Your mood: it shouldn’t matter

Don’t let your file names reflect your mood

Have you ever looked at a huge list of files, scrolling, scrolling, trying to find the file you saved the day before. You know where you saved it  (you’re pretty sure) but you can’t seem to remember the name. Let the scrolling and head scratching commence.

We know the drill: myfile.docx  myfile2.docx  myfile3.docx  myfinalfile.docx  myfinalfile2.docx  myfinalfinalfile.docx. TheSpreadsheet.xlsx, 2013budget.xlsx.  All files need a name and we are tasked with naming hundreds of these babies every week. We seem to have no problem naming a document.  The challenge is recalling the name later.

Why is it so difficult for us to use a standard naming system? We’re usually in a hurry, or simply ready to get on with our day as we move from task to task.  A well-thought-out name is not a priority at that moment.
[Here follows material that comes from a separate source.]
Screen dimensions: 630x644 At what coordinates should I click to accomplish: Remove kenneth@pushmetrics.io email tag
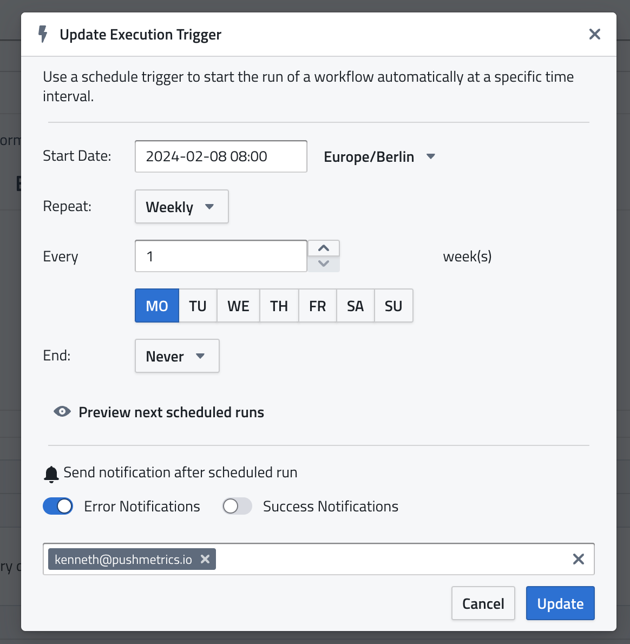(x=205, y=559)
Instead, most of use a mood-based naming convention where documents are named based on how we feel at that time.

You may be saying to yourself “my documents are named well enough”. Perhaps.  We don’t deal with only our own documents, though. The sheer quantity of documents, people, personalities, and locations can create such a huge pile, that even the most organized of us can feel like we are drowning in a sea of business documents.

So what’s the answer? Wouldn’t it be nice if all of us established a common way of naming our files making them easier to locate? Well don’t count on that happening any time soon.

But… there is help in the form of META DATA.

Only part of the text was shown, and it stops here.